O mais urgente, mas não o mais importante. À cabeça de quem luta contra a obesidade está sempre acabar com a ideia errada e estereotipada de que “só é gordo quem quer”.
Um preconceito antigo
O estereótipo contra os gordos pode vir do tempo das cavernas. Segundo a psicóloga Janet Tomiyama, especialista em comportamento alimentar e investigadora da Universidade da Califórnia, nos Estados Unidos, corpos diferentes podiam significar risco de doença, sendo, por isso, percecionados como uma ameaça à tribo. Nunca, porém, a gordura foi estigmatizada como nestes nossos tempos de culto do bem-estar. Um estigma que não belisca apenas a autoestima de quem tem peso a mais. Segundo um estudo publicado em 2015, na revista Psychological Science, as pessoas gordas que se sentem discriminadas têm uma esperança de vida mais curta do que aquelas que não sofrem com o preconceito. A modelo plus size americana Tess Holliday sabe bem o que é ser criticada pelo excesso de peso.
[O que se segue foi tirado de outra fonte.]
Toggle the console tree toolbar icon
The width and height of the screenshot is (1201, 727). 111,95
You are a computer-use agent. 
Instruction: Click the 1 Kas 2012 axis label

Aos 35 anos e com 130 quilos, descreve-se como uma “ativista pelo corpo positivo” e não deixa que os comentários menos simpáticos a deitem abaixo. Em outubro de 2018, quando foi capa da Cosmopolitan no Reino Unido, foi acusada de estar a promover a obesidade.
Bastam uns quilos a menos
Segundo a Agência Europeia de Medicamentos (EMA), um fármaco é considerado eficaz se originar uma perda de peso na ordem dos cinco por cento.
“Dá-se uma melhoria dos parâmetros mecânicos e pode ser a diferença de um indivíduo passar da toma de dois hipertensores para um único”, ensina a médica endocrinologista Paula Freitas.
“Então se a perda for de 15%, o doente pode deixar de ser diabético ou de precisar de usar um aparelho para dormir. E se antes não conseguia apertar os sapatos, agora já consegue.”